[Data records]
►
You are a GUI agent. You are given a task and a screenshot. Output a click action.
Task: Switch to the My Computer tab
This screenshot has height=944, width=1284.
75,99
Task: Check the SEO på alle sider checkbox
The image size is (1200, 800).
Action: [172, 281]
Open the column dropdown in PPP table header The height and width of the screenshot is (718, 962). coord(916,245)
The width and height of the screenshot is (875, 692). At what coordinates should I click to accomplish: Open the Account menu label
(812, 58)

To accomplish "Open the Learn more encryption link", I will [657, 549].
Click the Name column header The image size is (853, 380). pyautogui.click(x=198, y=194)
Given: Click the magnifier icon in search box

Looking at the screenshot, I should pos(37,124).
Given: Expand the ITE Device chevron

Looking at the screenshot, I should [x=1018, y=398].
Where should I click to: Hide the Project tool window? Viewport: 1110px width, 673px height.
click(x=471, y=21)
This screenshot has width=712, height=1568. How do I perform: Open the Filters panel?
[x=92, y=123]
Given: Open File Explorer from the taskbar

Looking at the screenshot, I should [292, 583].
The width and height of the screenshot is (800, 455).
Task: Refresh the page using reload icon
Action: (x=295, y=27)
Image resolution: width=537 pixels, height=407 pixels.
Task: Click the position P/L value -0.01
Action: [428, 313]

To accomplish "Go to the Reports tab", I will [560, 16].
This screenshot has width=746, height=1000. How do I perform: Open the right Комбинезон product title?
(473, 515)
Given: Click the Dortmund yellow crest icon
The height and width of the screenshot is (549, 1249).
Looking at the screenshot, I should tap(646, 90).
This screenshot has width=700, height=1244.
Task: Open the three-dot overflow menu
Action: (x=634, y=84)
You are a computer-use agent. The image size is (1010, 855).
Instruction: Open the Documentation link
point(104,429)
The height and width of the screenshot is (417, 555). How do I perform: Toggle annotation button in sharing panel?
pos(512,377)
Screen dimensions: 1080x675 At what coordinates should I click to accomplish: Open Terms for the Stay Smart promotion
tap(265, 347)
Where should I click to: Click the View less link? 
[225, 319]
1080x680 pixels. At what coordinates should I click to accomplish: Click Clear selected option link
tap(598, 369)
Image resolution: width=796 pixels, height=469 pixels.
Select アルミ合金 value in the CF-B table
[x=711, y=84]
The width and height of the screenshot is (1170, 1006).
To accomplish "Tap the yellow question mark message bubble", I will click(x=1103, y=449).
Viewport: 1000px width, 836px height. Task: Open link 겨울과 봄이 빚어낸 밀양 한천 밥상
◄
*Task objective*. Restate each line above word for word.

*Reply*.
You are a GUI agent. You are given a task and a screenshot. Output a click action.
Task: Switch to the My Computer tab
This screenshot has height=944, width=1284.
75,99
Task: Check the SEO på alle sider checkbox
The image size is (1200, 800).
Action: [172, 281]
Open the column dropdown in PPP table header The height and width of the screenshot is (718, 962). coord(916,245)
The width and height of the screenshot is (875, 692). At what coordinates should I click to accomplish: Open the Account menu label
(812, 58)

To accomplish "Open the Learn more encryption link", I will [657, 549].
Click the Name column header The image size is (853, 380). pyautogui.click(x=198, y=194)
Given: Click the magnifier icon in search box

Looking at the screenshot, I should pos(37,124).
Given: Expand the ITE Device chevron

Looking at the screenshot, I should [x=1018, y=398].
Where should I click to: Hide the Project tool window? Viewport: 1110px width, 673px height.
click(x=471, y=21)
This screenshot has width=712, height=1568. How do I perform: Open the Filters panel?
[x=92, y=123]
Given: Open File Explorer from the taskbar

Looking at the screenshot, I should [292, 583].
The width and height of the screenshot is (800, 455).
Task: Refresh the page using reload icon
Action: (x=295, y=27)
Image resolution: width=537 pixels, height=407 pixels.
Task: Click the position P/L value -0.01
Action: [428, 313]

To accomplish "Go to the Reports tab", I will [560, 16].
This screenshot has width=746, height=1000. How do I perform: Open the right Комбинезон product title?
(473, 515)
Given: Click the Dortmund yellow crest icon
The height and width of the screenshot is (549, 1249).
Looking at the screenshot, I should tap(646, 90).
This screenshot has width=700, height=1244.
Task: Open the three-dot overflow menu
Action: (x=634, y=84)
You are a computer-use agent. The image size is (1010, 855).
Instruction: Open the Documentation link
point(104,429)
The height and width of the screenshot is (417, 555). How do I perform: Toggle annotation button in sharing panel?
pos(512,377)
Screen dimensions: 1080x675 At what coordinates should I click to accomplish: Open Terms for the Stay Smart promotion
tap(265, 347)
Where should I click to: Click the View less link? 
[225, 319]
1080x680 pixels. At what coordinates should I click to accomplish: Click Clear selected option link
tap(598, 369)
Image resolution: width=796 pixels, height=469 pixels.
Select アルミ合金 value in the CF-B table
[x=711, y=84]
The width and height of the screenshot is (1170, 1006).
To accomplish "Tap the yellow question mark message bubble", I will click(x=1103, y=449).
Viewport: 1000px width, 836px height. Task: Open link 겨울과 봄이 빚어낸 밀양 한천 밥상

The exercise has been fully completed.